Fig. 1 is a schematic flowchart illustrating steps of a scheme output method based on semantic analysis according to an embodiment of the present disclosure;
fig. 2 is a schematic block diagram of an output device according to an embodiment of the present disclosure;
fig. 3 is a block diagram schematically illustrating a structure of an electronic device according to an embodiment of the present disclosure.
Detailed Description
The technical solutions in the embodiments of the present application will be clearly and completely described below with reference to the drawings in the embodiments of the present application, and it is obvious that the described embodiments are some, but not all, embodiments of the present application. All other embodiments, which can be derived by a person skilled in the art from the embodiments given herein without making any creative effort, shall fall within the protection scope of the present application.
The flow diagrams depicted in the figures are merely illustrative and do not necessarily include all of the elements and operations/steps, nor do they necessarily have to be performed in the order depicted. For example, some operations/steps may be decomposed, combined or partially combined, so that the actual execution order may be changed according to the actual situation.
It is to be understood that the terminology used in the description of the present application herein is for the purpose of describing particular embodiments only and is not intended to be limiting of the application. As used in this specification and the appended claims, the singular forms "a", "an", and "the" are intended to include the plural forms as well, unless the context clearly indicates otherwise.
With the continuous development of scientific technology, the level of human-computer interaction is improved to a greater extent, for example, when a user consults, the semantics of the user can be identified through the voice data provided by the user, so that a solution to the corresponding problem is obtained, and further, customer service staff can be assisted to provide better service for the user.

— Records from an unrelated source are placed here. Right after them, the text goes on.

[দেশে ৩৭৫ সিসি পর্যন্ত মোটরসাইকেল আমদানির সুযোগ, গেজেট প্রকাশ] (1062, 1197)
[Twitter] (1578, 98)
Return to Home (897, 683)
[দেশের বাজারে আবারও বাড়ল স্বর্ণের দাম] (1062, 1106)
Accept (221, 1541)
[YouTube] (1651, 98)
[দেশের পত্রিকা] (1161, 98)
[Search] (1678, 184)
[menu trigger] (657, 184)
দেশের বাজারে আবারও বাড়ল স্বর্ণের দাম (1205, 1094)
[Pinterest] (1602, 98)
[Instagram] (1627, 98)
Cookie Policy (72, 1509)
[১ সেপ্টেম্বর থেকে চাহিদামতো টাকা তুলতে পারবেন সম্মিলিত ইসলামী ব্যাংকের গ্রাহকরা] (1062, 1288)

However, the traditional semantic analysis has insufficient semantic analysis precision for complex voice input, and cannot meet the increasing human-computer interaction intelligentization requirement.
In order to solve the above problems, embodiments of the present application provide a method, an apparatus, a device, and a storage medium for outputting a schema based on semantic analysis, where the method for outputting a schema based on semantic analysis provided by embodiments of the present application is applicable to an electronic device. The electronic device can be a mobile phone, a tablet computer, a notebook computer, a desktop computer, a personal digital assistant, a wearable device or a server, wherein the server can be an independent server or a server cluster.
In this embodiment, in order to facilitate understanding of the related art solutions, an example in which the solution output method based on semantic analysis is applied to an electronic device is described, and the electronic device is a server.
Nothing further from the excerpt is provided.